29.03.2017 / 05:00 p.m. – 07:00 p.m.
CCS Bard
33 Garden Rd,
Annandale-On-Hudson, NY 12504, US

Talk

THE VISITOR TALKS – YOU TALKIN’ TO ME?

Dearest Visitor,

We are delighted you will be part of our Visitor Talks program ‘You talkin’ to me?’ As part of this semester’s talks, we would like you to think about discursive practice and the agency of the addressee, and to reflect upon whom we speak to when we are working, speaking or exhibiting. In accounting for essential inclusion of the other, the viewer, the public, these Visitor Talks extend the importance of speaking-as-doing-as-discursive practice crucial to We are the Center for Curatorial Studies – a multi-year exhibition and research program incorporating talks, artist projects, exhibitions, collaborations – as an evolving exhibition gathering its form through a deep consideration of the spaces of juxtaposition between subjects, things, images, words, structures, and/ or display.

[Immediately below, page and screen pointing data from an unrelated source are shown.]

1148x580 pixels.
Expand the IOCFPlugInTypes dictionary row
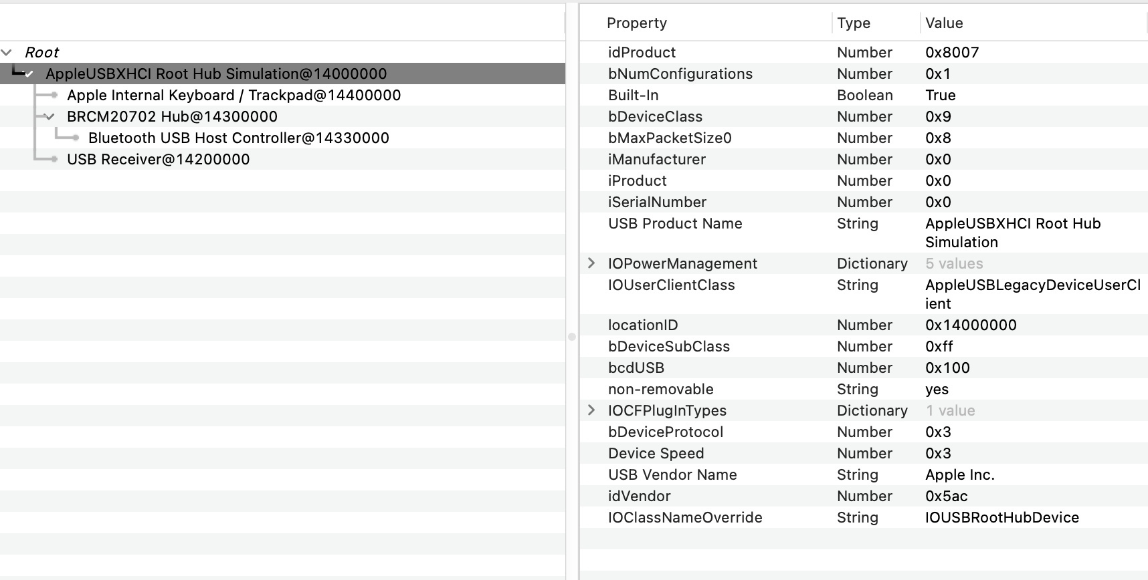[x=591, y=410]
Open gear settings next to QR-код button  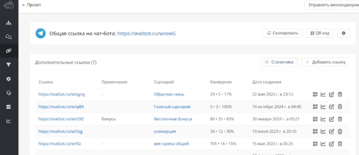pos(343,33)
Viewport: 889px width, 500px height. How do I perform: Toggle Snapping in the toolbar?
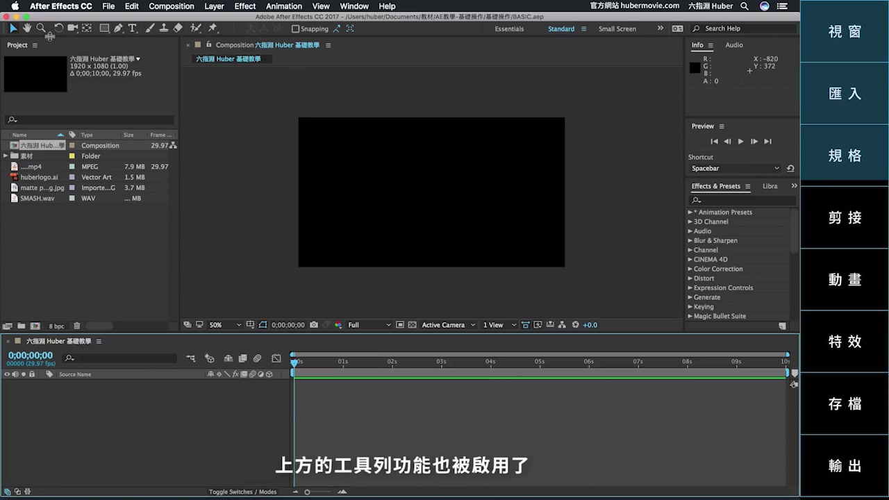pyautogui.click(x=297, y=28)
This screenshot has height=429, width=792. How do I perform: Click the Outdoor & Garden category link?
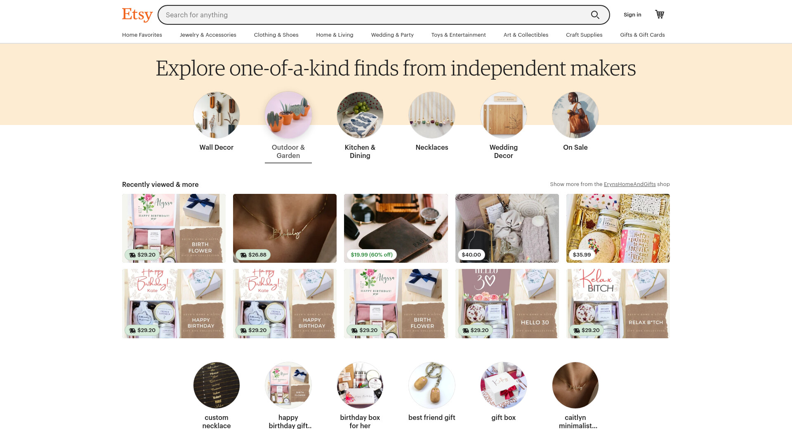(288, 151)
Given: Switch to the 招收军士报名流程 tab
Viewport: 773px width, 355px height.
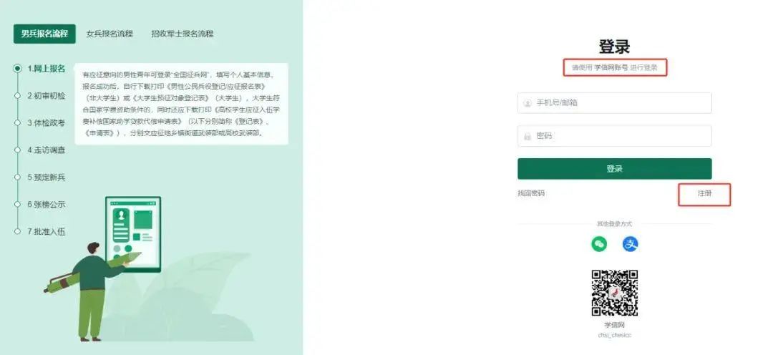Looking at the screenshot, I should coord(183,34).
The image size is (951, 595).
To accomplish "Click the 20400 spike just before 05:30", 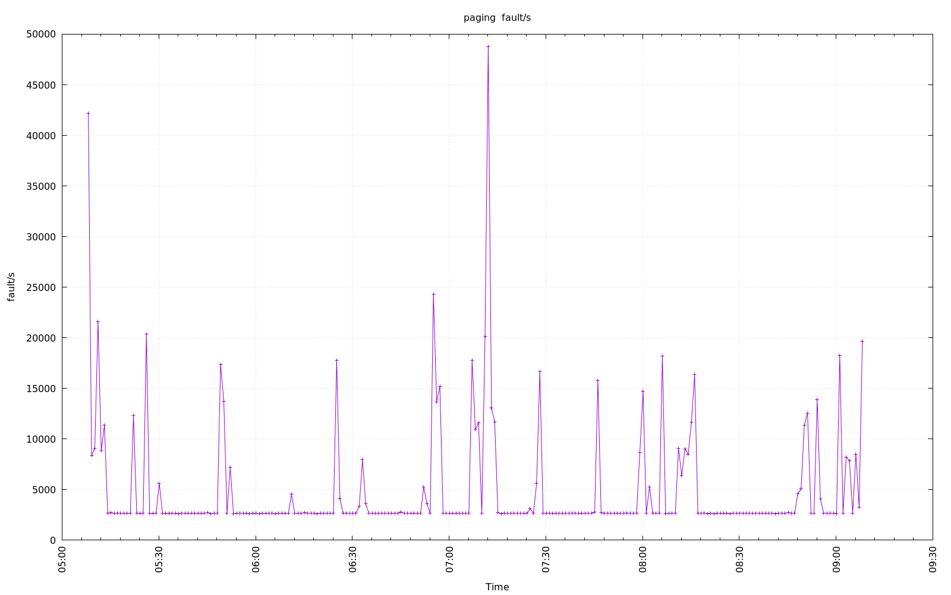I will [146, 334].
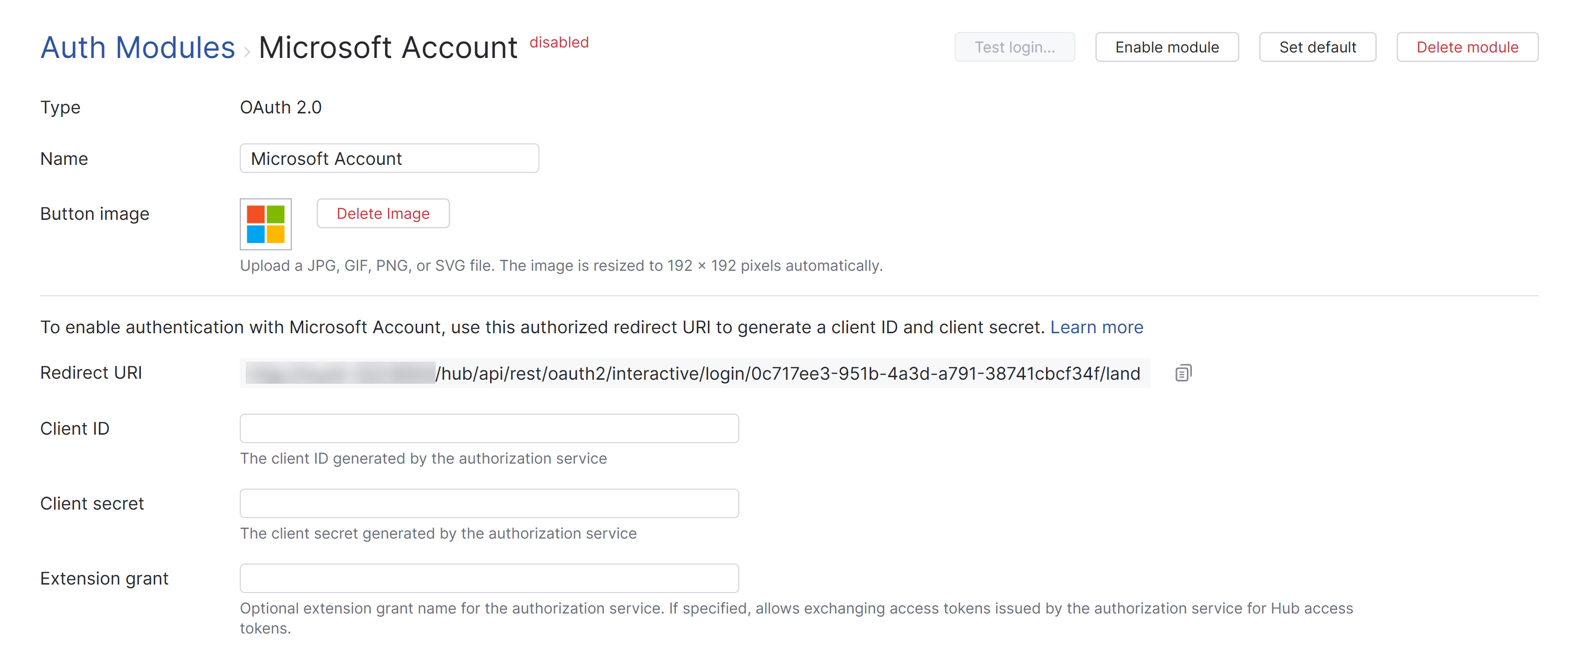
Task: Click the red disabled status label
Action: pyautogui.click(x=559, y=42)
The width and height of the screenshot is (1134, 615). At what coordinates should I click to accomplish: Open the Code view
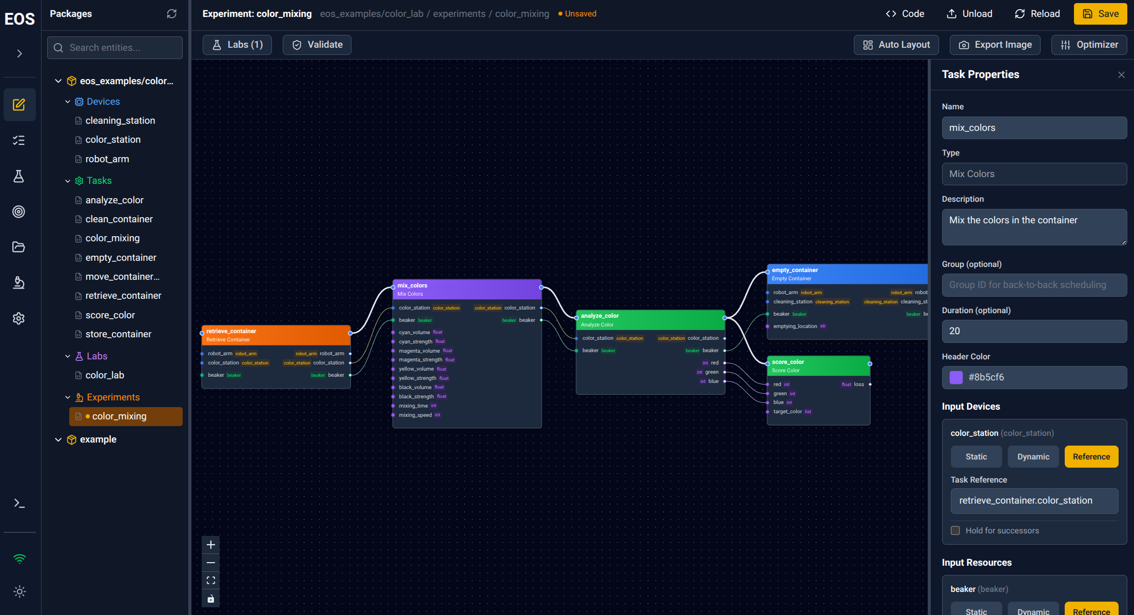905,13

We hope you will consider ‘the discursive’ as a starting point to think of different modes of address, speculative approaches, or propositional means to enunciate ourselves. Put simply, for whom do we exhibit? From where do we speak when we exhibit the curatorial? What does it actually mean to be a subject being addressed within a space? What does it mean to imply that it has a center or epicenter for such curatorial invocations? Equally, what does it mean to be outside, marginal or beyond such a center?

As well as coming to talk with us, we hope you will spend some time with us, and to make use of our resources: the museum, the archive, the library, the classroom, and the graduate program, with its faculty, staff and students. We want to study the form(s) and modes of address in your work, and what it is you think it is actively addressing in the world. We want to listen to what it is that is being exhibited when we speak of the curatorial, the discursive and when we speak through our practice, and to whom we are addressing when we speak or when we ‘speak ourselves’ in the world?

We are the Center for Curatorial Studies is a means to reflect upon curatorial studies and to extend a conception of the curatorial to account for multiple sites of contact, assemblages and gathering of diverse bodies and subjects as well as their discursive connections. In doing so, it opens up a concept of the formation of the ‘exhibition’ itself as a potential mode of research action in its own process of becoming.

We are looking forward to seeing you soon, and to hearing your thoughts.